Elasticon London 2017 (for a Sitecore developer)

Even though Elasticsearch is built on the same foundations (Apache Lucene) as Solr, we in the Sitecore community don’t see a lot of cases where Solr or Coveo have been replaced by Elasticsearch as the main search component.

Today I’ve been at Elasticon London 2017 and have been soaking up new product releases by Elastic. Here’s some notes I scribbled and points which would be interesting to the Sitecore world.

Elasticsearch 6.0

  • Elasticsearch 6.0 is the next major release – but no firm release date has been set just yet. The official answer right now is “coming soon”.
  • Elastic have recognised how painful the upgrade process is – particularly between 2.x and 5.x. When performing the upgrade, you must re-index all of your data to make it 5.x compatible – a huge job on large clusters!
  • While the 2.x to 5.x upgrade path isn’t going to get much easier, Elastic are making sure that the 5.x to 6.x upgrade path doesn’t require you to re-index all data, or take nodes offline.
  • The .NET client creates REST requests with a JSON payload which proxies requests and responses between your code and the Elasticsearch cluster. This is the client model they’re sticking with, and are actually rewriting the native Java client (which currently doesn’t generate REST requests) to be more in line with the .NET client.
  • When it comes to swapping out Solr and Coveo for Elasticsearch, I think this would be a very individual decision based on the needs of your project.

IMG_3921

IMG_3925

 

Anomaly Detection

  • You can now create and set off unsupervised machine learning jobs to continually parse any data and highlight anomalies.
  • The engineer I spoke to said usually “around three weeks” of learning will be enough to begin pulling out anomalies.
  • This could have applications ranging from security (detecting usual IP or DNS activity), to marketing: spotting if a ‘suspicious’ user journey is taking place (whatever this may be!) or perhaps highlighting if a user is stuck or lost.
  • The Elastic stack uses Beats – agents which can monitor a set of files, database, or network packets and streams the data into an Elasticsearch instance / cluster.

IMG_3915

 

Opcode

  • Elastic founder and CEO Shay Banon announced during his keynote that Elastic have acquired Opbeat, a Copenhagen based company whose product adds monitoring and profiling to JavaScript applications (think Node.js, React and Angular).
  • While this might have limited applicability for a lot of Sitecore solutions (where React and Angular might not be the norm), the interesting thing here will be to wait and see how Elastic fit Opbeat into their stack.
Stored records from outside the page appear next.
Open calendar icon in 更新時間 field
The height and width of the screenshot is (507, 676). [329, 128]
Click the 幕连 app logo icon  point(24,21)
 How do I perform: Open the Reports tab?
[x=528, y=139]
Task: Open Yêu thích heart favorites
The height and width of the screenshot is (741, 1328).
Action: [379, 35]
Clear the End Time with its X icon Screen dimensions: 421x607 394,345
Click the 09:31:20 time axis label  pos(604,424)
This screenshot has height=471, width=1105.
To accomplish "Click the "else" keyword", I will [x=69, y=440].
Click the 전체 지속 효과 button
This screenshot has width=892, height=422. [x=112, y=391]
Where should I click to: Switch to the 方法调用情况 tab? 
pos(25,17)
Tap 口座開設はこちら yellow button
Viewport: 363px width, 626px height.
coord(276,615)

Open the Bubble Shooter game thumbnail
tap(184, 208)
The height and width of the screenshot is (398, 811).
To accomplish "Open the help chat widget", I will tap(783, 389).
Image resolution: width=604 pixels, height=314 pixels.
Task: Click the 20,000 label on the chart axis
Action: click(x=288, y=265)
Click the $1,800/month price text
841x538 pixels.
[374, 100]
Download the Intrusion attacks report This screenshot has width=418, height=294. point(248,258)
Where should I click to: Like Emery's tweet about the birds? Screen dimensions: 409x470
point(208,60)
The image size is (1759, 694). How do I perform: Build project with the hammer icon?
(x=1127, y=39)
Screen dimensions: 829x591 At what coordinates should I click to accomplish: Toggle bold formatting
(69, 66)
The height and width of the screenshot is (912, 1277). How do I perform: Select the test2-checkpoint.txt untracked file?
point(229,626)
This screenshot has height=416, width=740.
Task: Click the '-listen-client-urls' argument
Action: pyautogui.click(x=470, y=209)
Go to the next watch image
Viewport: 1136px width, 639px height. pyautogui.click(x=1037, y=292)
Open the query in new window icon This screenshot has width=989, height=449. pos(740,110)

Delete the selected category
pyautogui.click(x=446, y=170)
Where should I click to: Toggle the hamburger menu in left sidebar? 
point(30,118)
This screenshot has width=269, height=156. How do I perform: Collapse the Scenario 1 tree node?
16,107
My guess would be that they’ll extend the product and make it a more general-purpose monitoring and profiling tool.

IMG_3923

 

Machine Learning

  • Elastic’s Steve Dodson (who heads up the Machine Learning product) showed us the current offering, which again is centred around anomaly detection.
  • Most of Elastic’s demo use-cases for anomaly detection are for ops-level indicators like 404’s, 500s, response time, DDOS detection, and so on. Machine Learning kicks in to ignore ‘regular’ surges such as an increase in page response time during weekly batch jobs – but still alerting if the surge is stronger than usual.
  • With some fiddling, you could set up an anomaly detection profiler which tolerates a certain amount of server errors after a code release (and assumes you’ll fix them), but alerts you if it looks like you’ve broken something really big.
  • There was a preview of forecasting, a feature of the upcoming Elasticsearch 6.0. Forecasting does exactly as you’d expect – look at historical data and predict statistics for a future window.

IMG_3931

 

Elasticsearch SQL

Being an ex-database nerd, I loved this session. I’m not sure how the wider search community are going to feel about writing SQL again, but here’s what Elastic have in development:

  • A SQL-like DSL which is 50% ANSI SQL and 50% Elasticsearch-specific syntax additions.
  • You can run queries like SHOW TABLES to list all indexes, DESCRIBE my_index to show fields (columns) and datatypes. You can run search queries like this:
SELECT * FROM my_index WHERE QUERY('+chris perks')
  • All SQL queries translate into the same old Elasticsearch QueryDSL
  • Other constructs they’re including are GROUP BY, HAVING, even JOINs are in there – all translating to their equivalent Elasticsearch QueryDSL commands.
  • You can even wrap SQL in JSON and use it via a REST call *confused face emoji*
  • This is still heavily in development and won’t be released for a while.

 

Summary

There’s plenty of overlap with what the Elastic stack offers, and what you’ll already have set up with Sitecore, Solr, and xDB. There’ll be a fair amount of plumbing work to get Elasticsearch set up properly with Sitecore, whereas you get this out of the box for Solr and/or Coveo.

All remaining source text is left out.